A similar austerity strategy was applied in 1982 during the Latin American debt crisis, quite successful at the beginning, but at the end the Mexicans and others ended up in a lost decade and debt write-offs.
The Latin American Lost Decade: ”In response to the crisis most nations abandoned their import substitution industrialization (ISI) models of economy and adopted an export-oriented industrialization strategy, usually the neoliberal strategy encouraged by the IMF, though there are exceptions such as Chile and Costa Rica who adopted reformist strategies. A massive process of capital outflow, particularly to the United States, served to depreciate the exchange rates, thereby raising the real interest rate. Real GDP growth rate for the region was only 2.3 percent between 1980 and 1985, but in per capita terms Latin America experienced negative growth of almost 9 percent. Between 1982 and 1985, Latin America paid back 108 billion dollars.”
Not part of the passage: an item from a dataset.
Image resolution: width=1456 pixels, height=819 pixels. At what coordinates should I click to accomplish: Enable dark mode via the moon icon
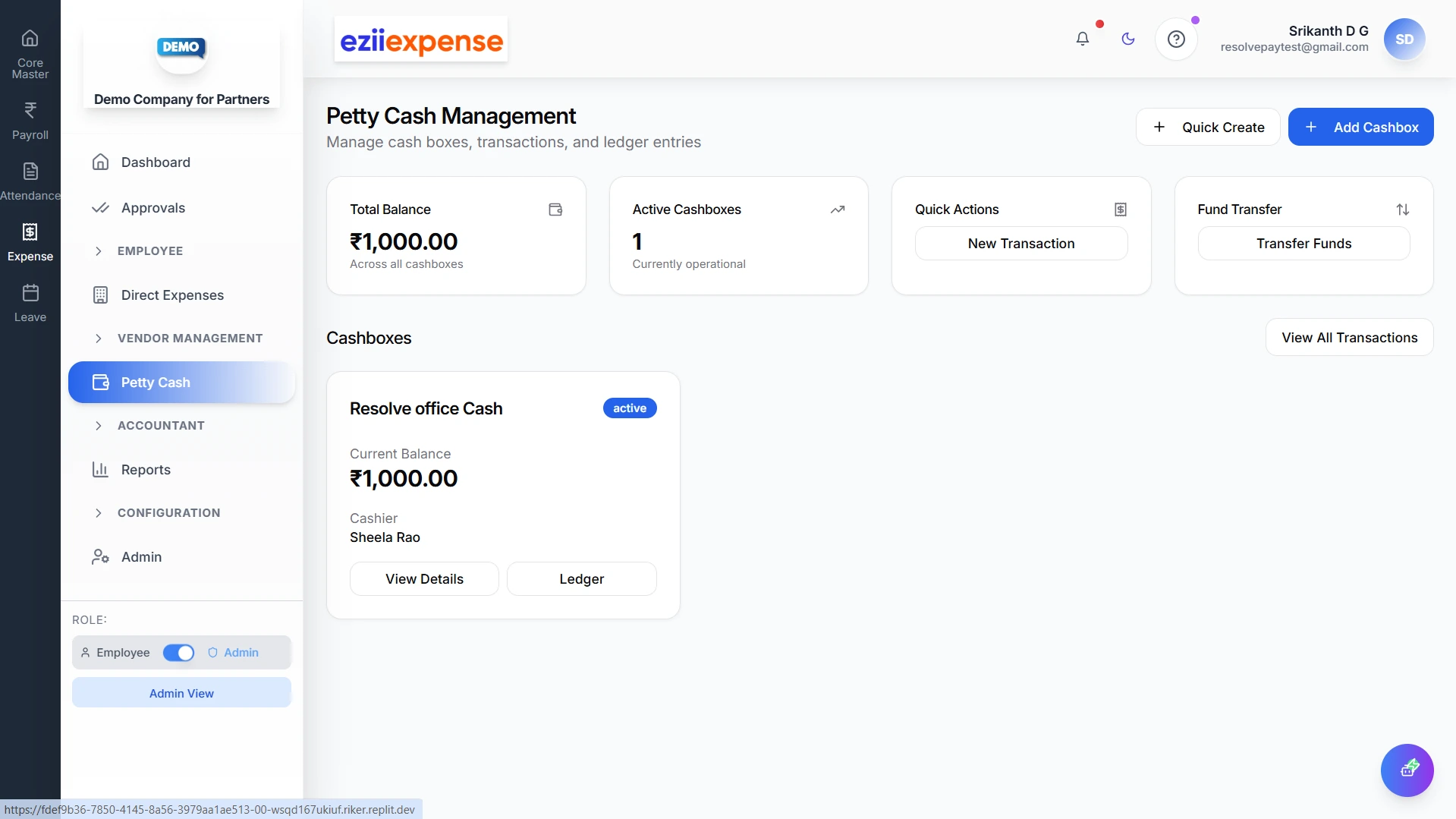pos(1127,39)
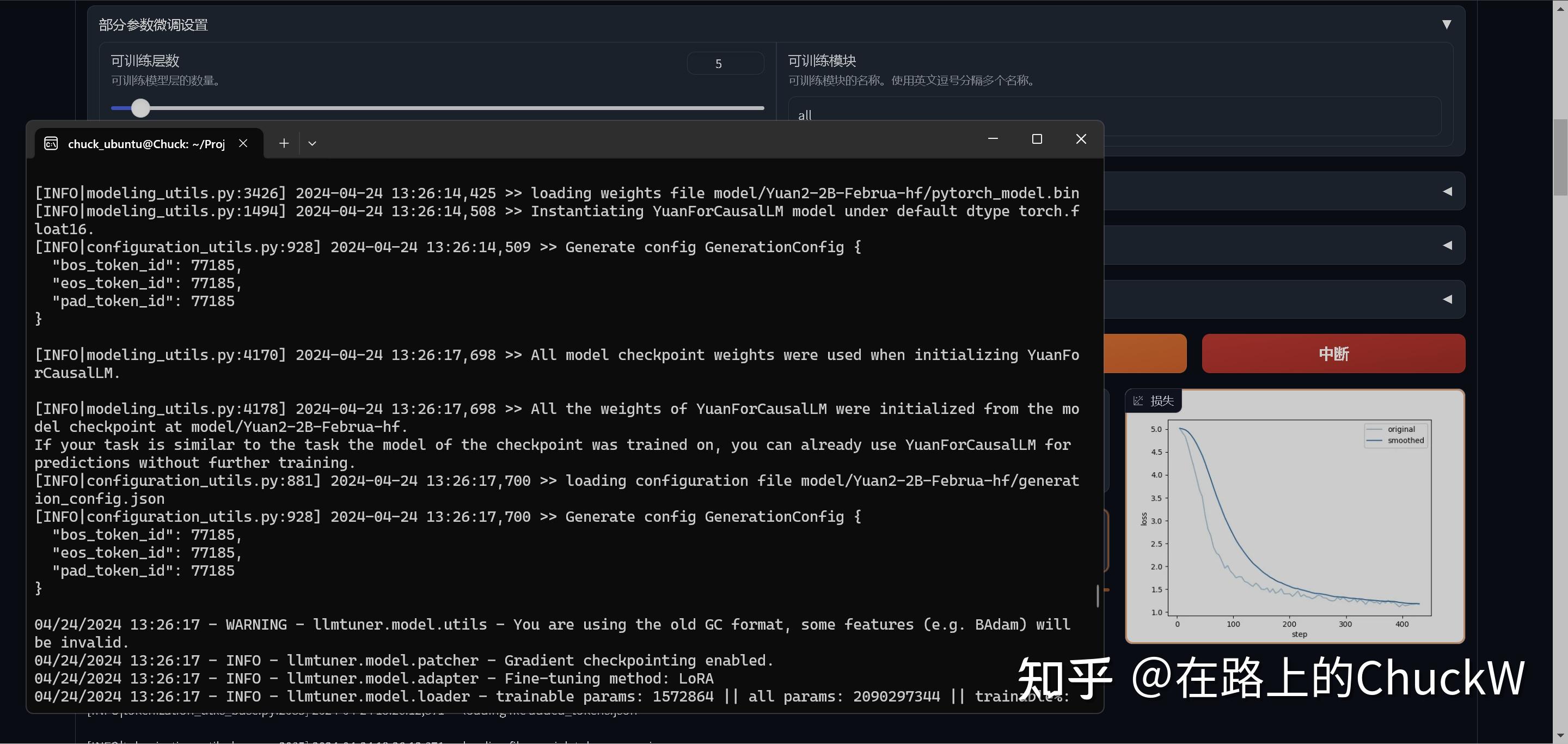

The Latin Americans had a weak currency to enforce their export-oriented industrialization, but the weak European countries do not have this advantage. On the other side, debt repayment is easier in a common currency especially when sustained by longer-term repayment schedules. We are quite sure that the Latin American crisis could have ended far earlier, when great parts of the debt would had been written off earlier, like recently done with Iceland, Greece and as it will be potentially done with Cyprus, Portugal and Spain.
By mid-2012 Iceland was regarded as one of Europe’s recovery success stories. It has had two years of economic growth. Unemployment was down to 6.3% and Iceland was attracting immigrants to fill jobs. Currency devaluation effectively reduced wages by 50% making exports more competitive and imports more expensive. Ten year government bonds were issued below 6%, lower than some of the PIIGS nations in the EU (Portugal, Italy, Ireland, Greece, and Spain). Tryggvi Thor Herbertsson, a member of parliament, noted that adjustments via currency devaluations are less painful than government labor policies and negotiations.